§ EXERCISE INSTRUCTIONS
Repeat back the listing below, word for word and in full.

* * *

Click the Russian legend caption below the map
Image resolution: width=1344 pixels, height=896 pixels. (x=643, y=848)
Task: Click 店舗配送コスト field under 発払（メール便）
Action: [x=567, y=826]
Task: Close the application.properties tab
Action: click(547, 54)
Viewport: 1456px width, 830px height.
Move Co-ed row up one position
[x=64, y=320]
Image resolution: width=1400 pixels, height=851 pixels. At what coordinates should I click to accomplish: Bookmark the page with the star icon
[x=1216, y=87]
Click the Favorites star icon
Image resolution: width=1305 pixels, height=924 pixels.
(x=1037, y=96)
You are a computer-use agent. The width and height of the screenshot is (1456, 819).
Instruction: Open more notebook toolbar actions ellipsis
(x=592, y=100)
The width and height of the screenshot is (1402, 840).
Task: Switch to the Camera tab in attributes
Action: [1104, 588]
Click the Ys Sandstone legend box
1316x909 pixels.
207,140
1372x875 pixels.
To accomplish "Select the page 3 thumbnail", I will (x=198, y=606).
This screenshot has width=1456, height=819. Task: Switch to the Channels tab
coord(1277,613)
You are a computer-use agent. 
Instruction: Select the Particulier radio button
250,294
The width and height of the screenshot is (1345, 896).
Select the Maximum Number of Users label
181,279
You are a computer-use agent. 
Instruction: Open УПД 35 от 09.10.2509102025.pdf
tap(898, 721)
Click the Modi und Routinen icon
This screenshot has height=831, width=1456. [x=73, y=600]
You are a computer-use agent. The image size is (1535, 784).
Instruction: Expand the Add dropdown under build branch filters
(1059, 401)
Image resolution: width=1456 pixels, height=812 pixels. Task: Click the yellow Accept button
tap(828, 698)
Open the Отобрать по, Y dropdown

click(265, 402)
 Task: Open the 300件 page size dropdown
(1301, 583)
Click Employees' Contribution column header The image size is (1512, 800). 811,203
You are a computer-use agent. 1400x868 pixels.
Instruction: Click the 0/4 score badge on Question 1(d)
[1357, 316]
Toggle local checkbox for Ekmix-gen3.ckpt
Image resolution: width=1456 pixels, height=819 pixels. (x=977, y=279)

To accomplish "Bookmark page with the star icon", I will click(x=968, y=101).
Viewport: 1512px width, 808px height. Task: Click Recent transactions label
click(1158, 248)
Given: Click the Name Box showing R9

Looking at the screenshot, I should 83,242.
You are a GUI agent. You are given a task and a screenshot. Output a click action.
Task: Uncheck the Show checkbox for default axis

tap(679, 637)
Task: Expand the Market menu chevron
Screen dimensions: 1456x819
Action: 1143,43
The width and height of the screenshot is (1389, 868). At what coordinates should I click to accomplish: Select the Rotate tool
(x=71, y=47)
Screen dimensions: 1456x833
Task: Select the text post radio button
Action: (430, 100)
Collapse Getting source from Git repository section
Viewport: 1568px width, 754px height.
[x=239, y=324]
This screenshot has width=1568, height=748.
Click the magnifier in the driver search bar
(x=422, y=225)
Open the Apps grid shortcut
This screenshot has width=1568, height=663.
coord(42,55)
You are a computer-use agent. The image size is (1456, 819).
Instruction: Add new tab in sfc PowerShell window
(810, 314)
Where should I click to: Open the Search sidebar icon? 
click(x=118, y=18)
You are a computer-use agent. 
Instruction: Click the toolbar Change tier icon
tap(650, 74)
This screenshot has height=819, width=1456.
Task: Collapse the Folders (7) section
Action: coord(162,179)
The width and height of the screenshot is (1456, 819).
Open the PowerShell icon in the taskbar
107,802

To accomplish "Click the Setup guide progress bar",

* * *

§ TASK RESULT
Click the Russian legend caption below the map
Image resolution: width=1344 pixels, height=896 pixels. (x=643, y=848)
Task: Click 店舗配送コスト field under 発払（メール便）
Action: [x=567, y=826]
Task: Close the application.properties tab
Action: click(547, 54)
Viewport: 1456px width, 830px height.
Move Co-ed row up one position
[x=64, y=320]
Image resolution: width=1400 pixels, height=851 pixels. At what coordinates should I click to accomplish: Bookmark the page with the star icon
[x=1216, y=87]
Click the Favorites star icon
Image resolution: width=1305 pixels, height=924 pixels.
(x=1037, y=96)
You are a computer-use agent. The width and height of the screenshot is (1456, 819).
Instruction: Open more notebook toolbar actions ellipsis
(x=592, y=100)
The width and height of the screenshot is (1402, 840).
Task: Switch to the Camera tab in attributes
Action: [1104, 588]
Click the Ys Sandstone legend box
1316x909 pixels.
207,140
1372x875 pixels.
To accomplish "Select the page 3 thumbnail", I will (x=198, y=606).
This screenshot has width=1456, height=819. Task: Switch to the Channels tab
coord(1277,613)
You are a computer-use agent. 
Instruction: Select the Particulier radio button
250,294
The width and height of the screenshot is (1345, 896).
Select the Maximum Number of Users label
181,279
You are a computer-use agent. 
Instruction: Open УПД 35 от 09.10.2509102025.pdf
tap(898, 721)
Click the Modi und Routinen icon
This screenshot has height=831, width=1456. [x=73, y=600]
You are a computer-use agent. The image size is (1535, 784).
Instruction: Expand the Add dropdown under build branch filters
(1059, 401)
Image resolution: width=1456 pixels, height=812 pixels. Task: Click the yellow Accept button
tap(828, 698)
Open the Отобрать по, Y dropdown

click(265, 402)
 Task: Open the 300件 page size dropdown
(1301, 583)
Click Employees' Contribution column header The image size is (1512, 800). 811,203
You are a computer-use agent. 1400x868 pixels.
Instruction: Click the 0/4 score badge on Question 1(d)
[1357, 316]
Toggle local checkbox for Ekmix-gen3.ckpt
Image resolution: width=1456 pixels, height=819 pixels. (x=977, y=279)

To accomplish "Bookmark page with the star icon", I will click(x=968, y=101).
Viewport: 1512px width, 808px height. Task: Click Recent transactions label
click(1158, 248)
Given: Click the Name Box showing R9

Looking at the screenshot, I should 83,242.
You are a GUI agent. You are given a task and a screenshot. Output a click action.
Task: Uncheck the Show checkbox for default axis

tap(679, 637)
Task: Expand the Market menu chevron
Screen dimensions: 1456x819
Action: 1143,43
The width and height of the screenshot is (1389, 868). At what coordinates should I click to accomplish: Select the Rotate tool
(x=71, y=47)
Screen dimensions: 1456x833
Task: Select the text post radio button
Action: (430, 100)
Collapse Getting source from Git repository section
Viewport: 1568px width, 754px height.
[x=239, y=324]
This screenshot has width=1568, height=748.
Click the magnifier in the driver search bar
(x=422, y=225)
Open the Apps grid shortcut
This screenshot has width=1568, height=663.
coord(42,55)
You are a computer-use agent. The image size is (1456, 819).
Instruction: Add new tab in sfc PowerShell window
(810, 314)
Where should I click to: Open the Search sidebar icon? 
click(x=118, y=18)
You are a computer-use agent. 
Instruction: Click the toolbar Change tier icon
tap(650, 74)
This screenshot has height=819, width=1456.
Task: Collapse the Folders (7) section
Action: coord(162,179)
The width and height of the screenshot is (1456, 819).
Open the PowerShell icon in the taskbar
107,802

To accomplish "Click the Setup guide progress bar",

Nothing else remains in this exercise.